Monday, June 18, 2012

Scene of the Crime with Author Susan Elia MacNeal!

Back in April, I enjoyed reading the first book of this week's featured author so much that I knew I had to ask her for an interview. Mr. Churchill's Secretary is an engaging historical mystery which takes place during World War II, and its main character, Margaret Hope, is one that I hope to be able to follow through many adventures to come. I can't wait to get to know the author, Susan Elia MacNeal, a little better!

Susan Elia MacNeal
Before we get to the interview, let me share a few links with you, just in case you'd like to learn more about Susan:

Now let's get to the fun part-- the interview!

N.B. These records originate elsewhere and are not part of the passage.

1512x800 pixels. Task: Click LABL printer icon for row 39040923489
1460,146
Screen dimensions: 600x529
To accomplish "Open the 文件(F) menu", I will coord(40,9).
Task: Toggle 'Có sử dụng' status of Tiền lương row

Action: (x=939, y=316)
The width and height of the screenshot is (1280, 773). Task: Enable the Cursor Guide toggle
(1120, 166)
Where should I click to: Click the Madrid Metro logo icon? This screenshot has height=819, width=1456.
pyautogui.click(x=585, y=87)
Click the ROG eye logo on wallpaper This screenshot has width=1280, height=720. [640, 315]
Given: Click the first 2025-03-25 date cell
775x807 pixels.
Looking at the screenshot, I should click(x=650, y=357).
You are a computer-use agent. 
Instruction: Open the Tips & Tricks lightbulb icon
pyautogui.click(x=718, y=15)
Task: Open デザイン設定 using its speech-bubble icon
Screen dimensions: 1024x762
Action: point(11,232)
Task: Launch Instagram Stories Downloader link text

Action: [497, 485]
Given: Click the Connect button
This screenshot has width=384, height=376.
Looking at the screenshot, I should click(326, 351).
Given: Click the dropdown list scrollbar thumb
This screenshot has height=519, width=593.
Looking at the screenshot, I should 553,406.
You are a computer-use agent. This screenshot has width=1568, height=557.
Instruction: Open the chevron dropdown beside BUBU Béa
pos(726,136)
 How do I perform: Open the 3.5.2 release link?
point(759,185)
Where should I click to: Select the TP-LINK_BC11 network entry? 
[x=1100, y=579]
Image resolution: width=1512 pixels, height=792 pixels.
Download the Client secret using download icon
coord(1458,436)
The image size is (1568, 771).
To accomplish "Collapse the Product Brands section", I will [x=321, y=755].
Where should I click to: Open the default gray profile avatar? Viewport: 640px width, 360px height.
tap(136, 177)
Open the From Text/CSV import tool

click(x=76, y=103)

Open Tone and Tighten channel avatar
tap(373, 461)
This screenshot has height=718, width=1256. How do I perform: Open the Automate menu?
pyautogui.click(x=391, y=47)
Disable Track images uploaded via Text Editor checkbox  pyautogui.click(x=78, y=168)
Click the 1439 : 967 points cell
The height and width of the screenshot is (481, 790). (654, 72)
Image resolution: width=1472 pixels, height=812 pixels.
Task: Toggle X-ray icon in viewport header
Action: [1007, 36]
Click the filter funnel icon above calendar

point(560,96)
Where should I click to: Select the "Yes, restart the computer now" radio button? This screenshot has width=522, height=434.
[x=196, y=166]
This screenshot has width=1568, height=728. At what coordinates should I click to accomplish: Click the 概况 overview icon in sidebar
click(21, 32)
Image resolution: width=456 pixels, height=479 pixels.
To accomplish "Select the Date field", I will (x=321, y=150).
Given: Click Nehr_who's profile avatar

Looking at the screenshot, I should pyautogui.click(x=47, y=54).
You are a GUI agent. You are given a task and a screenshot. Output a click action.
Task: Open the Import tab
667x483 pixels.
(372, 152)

What was the very first book you remember reading and loving? What makes that book so special?

The first book I remember reading and loving was Louisa May Alcott’s Little Women. I think I read it for the first time in third grade. I just adored Jo. She spoke her mind, she was a tomboy, she cut all her hair off, she spoke and then thought. And, of course, she wanted to be a writer. I loved her for her big heart, her struggles with her anger, her love of reading and writing.

My character in Mr. Churchill’s Secretary, Maggie Hope, is definitely a descendent of Jo March. She’s part Jo March, part mathematician Alicia Stott, and part La Femme Nikita.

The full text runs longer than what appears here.